-- Exercise directions --
Read through the listing and copy every line that contains the word "orange".

-- Supplied information --
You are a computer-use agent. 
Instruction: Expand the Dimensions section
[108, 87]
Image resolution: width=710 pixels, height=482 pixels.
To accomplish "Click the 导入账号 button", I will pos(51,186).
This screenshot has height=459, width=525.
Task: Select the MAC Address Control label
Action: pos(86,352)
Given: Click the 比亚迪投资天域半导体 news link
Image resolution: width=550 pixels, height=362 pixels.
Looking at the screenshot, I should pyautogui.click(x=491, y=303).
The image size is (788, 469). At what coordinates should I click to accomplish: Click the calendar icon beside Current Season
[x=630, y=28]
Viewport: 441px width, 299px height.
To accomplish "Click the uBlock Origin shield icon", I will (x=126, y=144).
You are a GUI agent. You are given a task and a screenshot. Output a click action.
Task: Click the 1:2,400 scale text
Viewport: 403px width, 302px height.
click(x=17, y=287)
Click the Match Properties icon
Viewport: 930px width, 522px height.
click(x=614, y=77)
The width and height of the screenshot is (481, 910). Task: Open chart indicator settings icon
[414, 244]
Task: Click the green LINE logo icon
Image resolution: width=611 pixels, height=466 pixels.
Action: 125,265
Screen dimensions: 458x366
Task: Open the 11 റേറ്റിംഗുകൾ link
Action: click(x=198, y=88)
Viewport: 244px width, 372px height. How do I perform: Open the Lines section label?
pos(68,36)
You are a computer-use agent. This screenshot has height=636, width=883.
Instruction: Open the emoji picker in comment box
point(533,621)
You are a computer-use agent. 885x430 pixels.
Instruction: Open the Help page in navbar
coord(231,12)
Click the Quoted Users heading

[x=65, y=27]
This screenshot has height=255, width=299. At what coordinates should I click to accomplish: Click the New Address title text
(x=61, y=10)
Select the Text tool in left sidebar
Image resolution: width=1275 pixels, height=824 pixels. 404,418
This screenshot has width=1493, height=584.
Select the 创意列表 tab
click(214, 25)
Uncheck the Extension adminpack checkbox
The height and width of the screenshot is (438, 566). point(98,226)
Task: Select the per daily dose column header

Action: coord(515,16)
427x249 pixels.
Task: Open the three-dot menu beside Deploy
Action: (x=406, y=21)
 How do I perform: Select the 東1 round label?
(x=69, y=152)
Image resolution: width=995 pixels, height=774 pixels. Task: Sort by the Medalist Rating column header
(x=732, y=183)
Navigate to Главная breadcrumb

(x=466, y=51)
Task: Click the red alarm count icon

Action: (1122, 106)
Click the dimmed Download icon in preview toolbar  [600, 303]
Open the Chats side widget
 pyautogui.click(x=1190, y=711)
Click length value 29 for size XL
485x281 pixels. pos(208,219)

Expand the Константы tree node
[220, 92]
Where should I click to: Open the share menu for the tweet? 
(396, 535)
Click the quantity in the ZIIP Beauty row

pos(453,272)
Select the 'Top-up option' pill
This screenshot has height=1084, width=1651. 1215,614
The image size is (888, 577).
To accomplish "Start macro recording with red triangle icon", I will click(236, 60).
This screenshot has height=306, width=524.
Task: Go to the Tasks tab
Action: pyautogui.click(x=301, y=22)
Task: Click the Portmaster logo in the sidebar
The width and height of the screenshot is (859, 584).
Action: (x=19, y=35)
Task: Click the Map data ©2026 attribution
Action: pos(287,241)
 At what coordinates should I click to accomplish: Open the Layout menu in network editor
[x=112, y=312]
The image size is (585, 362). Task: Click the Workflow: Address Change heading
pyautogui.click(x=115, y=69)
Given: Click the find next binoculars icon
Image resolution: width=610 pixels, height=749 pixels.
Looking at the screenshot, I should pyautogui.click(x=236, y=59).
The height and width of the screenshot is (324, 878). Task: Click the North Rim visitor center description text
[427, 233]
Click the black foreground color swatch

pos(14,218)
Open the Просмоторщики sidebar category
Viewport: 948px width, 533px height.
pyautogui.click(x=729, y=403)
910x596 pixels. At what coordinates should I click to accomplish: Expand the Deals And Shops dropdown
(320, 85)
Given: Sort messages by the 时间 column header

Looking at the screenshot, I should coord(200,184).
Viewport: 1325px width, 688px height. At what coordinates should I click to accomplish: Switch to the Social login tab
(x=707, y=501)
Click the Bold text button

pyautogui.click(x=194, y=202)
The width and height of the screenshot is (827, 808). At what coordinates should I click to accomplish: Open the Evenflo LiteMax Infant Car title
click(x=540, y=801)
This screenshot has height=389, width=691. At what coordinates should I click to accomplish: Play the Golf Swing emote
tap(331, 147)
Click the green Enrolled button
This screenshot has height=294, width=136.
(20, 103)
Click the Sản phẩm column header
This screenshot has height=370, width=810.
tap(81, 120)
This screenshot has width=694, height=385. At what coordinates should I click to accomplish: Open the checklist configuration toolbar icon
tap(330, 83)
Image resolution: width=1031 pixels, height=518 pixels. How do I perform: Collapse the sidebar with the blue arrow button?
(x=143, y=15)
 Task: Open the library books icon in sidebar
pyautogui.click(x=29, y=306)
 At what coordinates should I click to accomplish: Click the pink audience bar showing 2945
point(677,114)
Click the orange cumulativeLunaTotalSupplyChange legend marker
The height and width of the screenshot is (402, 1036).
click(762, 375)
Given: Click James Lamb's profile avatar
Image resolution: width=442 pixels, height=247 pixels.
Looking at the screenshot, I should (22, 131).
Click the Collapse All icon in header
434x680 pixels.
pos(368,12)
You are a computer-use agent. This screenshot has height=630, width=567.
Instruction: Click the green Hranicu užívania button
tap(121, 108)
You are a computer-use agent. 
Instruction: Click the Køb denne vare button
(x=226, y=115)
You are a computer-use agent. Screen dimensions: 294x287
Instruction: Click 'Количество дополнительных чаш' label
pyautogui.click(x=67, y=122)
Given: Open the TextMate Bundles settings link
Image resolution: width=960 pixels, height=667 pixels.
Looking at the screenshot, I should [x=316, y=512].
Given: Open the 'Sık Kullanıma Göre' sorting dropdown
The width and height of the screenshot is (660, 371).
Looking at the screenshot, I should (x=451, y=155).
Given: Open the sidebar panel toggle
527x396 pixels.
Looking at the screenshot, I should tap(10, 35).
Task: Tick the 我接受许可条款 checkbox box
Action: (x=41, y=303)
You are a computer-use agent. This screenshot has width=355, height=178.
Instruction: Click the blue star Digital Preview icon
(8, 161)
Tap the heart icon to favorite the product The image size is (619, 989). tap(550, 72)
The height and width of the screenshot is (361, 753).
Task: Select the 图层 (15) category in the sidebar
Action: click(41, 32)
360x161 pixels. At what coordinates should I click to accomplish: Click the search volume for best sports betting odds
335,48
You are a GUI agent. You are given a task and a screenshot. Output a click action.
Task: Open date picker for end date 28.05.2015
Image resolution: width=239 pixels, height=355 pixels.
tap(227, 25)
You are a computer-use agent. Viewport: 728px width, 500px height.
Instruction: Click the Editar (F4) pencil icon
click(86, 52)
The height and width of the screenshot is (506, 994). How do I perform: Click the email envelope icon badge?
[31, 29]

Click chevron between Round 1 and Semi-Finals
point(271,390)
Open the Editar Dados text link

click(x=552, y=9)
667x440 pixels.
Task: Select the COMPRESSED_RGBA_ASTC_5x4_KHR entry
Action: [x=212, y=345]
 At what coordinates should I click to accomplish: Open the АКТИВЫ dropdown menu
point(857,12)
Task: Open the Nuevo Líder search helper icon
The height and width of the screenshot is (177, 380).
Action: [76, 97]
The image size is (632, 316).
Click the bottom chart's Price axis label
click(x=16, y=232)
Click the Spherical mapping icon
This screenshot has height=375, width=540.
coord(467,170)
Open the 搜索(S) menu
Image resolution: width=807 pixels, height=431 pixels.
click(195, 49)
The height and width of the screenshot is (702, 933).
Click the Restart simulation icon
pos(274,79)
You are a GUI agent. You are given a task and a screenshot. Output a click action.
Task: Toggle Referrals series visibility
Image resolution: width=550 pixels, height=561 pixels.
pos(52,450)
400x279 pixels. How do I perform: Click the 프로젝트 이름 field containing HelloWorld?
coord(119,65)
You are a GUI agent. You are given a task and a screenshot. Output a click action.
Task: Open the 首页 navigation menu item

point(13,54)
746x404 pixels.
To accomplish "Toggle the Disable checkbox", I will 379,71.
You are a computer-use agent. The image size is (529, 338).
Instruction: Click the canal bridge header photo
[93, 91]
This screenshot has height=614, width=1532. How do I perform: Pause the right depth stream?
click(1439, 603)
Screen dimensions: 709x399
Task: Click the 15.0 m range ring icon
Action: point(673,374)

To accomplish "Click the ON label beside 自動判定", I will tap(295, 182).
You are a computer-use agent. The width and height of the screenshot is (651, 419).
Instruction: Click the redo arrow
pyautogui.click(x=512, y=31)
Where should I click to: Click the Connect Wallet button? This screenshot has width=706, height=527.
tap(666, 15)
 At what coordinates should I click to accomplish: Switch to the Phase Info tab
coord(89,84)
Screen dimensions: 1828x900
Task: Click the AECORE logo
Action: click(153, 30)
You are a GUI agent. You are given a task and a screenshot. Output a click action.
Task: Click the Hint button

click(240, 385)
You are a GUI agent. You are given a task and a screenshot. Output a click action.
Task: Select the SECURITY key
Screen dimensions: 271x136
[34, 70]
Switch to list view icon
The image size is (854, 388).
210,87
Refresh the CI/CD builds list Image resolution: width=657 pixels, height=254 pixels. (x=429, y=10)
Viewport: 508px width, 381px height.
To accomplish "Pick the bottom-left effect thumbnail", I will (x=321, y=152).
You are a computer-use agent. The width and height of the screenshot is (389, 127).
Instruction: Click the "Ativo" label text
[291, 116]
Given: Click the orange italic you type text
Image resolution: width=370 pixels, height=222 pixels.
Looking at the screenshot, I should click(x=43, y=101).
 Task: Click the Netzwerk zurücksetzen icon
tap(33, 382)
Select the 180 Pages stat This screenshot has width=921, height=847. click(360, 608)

-- Reply --
Click the orange cumulativeLunaTotalSupplyChange legend marker
Given: Click the orange italic you type text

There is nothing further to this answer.